The teenage years are difficult for kids and parents.
But how do you know if you’re dealing with normal teen difficulty or open rebellion? Does your teen need more attention from you, or do you need family counseling? We see plenty of families dealing with difficult teen behavior. We’re here to help you read the signs and navigate what to do.
Know the Source
Teens are rarely if ever difficult because they actually hate their parents – no matter how many times they use those words. They still love you, but they may not know how to express it. If your formerly sweet child is suddenly a defiant teen, try to discover why. Your son may be pulling away from friends he’s known all his life, or your daughter may be struggling in school. Remember that your teen’s actions aren’t personal; you’re just a safe target because he or she knows that your love is unconditional.

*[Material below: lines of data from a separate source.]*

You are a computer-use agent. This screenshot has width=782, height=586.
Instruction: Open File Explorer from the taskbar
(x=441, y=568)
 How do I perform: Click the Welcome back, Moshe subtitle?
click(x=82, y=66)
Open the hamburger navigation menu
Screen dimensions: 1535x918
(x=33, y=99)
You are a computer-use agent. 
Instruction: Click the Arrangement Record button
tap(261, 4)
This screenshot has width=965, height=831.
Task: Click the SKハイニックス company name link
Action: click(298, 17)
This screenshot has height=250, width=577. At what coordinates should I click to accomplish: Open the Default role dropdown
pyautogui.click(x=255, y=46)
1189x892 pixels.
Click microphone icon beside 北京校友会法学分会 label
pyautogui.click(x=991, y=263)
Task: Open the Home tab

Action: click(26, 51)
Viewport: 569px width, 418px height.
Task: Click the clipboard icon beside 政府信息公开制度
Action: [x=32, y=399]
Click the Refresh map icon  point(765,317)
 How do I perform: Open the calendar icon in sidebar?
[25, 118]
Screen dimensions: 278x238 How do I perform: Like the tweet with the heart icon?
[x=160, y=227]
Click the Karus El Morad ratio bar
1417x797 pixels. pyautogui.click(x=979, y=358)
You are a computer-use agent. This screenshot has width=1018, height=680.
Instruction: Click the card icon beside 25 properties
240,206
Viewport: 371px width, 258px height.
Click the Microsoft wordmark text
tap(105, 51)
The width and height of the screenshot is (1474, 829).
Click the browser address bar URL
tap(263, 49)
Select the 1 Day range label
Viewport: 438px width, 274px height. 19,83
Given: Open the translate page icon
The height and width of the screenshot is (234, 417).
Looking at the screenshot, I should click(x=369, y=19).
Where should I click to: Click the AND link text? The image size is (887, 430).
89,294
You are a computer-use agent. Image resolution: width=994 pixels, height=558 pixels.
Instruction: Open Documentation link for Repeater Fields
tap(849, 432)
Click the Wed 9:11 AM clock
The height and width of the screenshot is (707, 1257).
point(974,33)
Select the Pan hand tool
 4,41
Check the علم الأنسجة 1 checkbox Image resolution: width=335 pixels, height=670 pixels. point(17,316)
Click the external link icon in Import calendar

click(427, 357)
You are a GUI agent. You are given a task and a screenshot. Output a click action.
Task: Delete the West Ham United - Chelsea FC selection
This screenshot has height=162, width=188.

Take Care of Yourself and Others
When a teen is especially difficult, he or she takes time and attention away from you and the family members who need you. Ensure everyone, including your teen, takes care of him or herself. Eating right, exercising, and getting enough sleep is crucial. Your family also needs productive mental health activities. Turn off electronic devices and encourage everyone to read, play games, and talk to each other.
Don’t Lash Out or Dismiss
When your teen lashes out, it’s easy to blame it on hormones or say things like, “You are so disrespectful! You’re ruining this family!” Don’t do it; this will only make your teen feel unvalued and push you away. Instead, look for a calm moment and listen. Don’t try to fix the problem. Don’t say “Get over it” or “This won’t matter in five years.” Show empathy. Your teen doesn’t want to be difficult, but he or she does want your time and affection.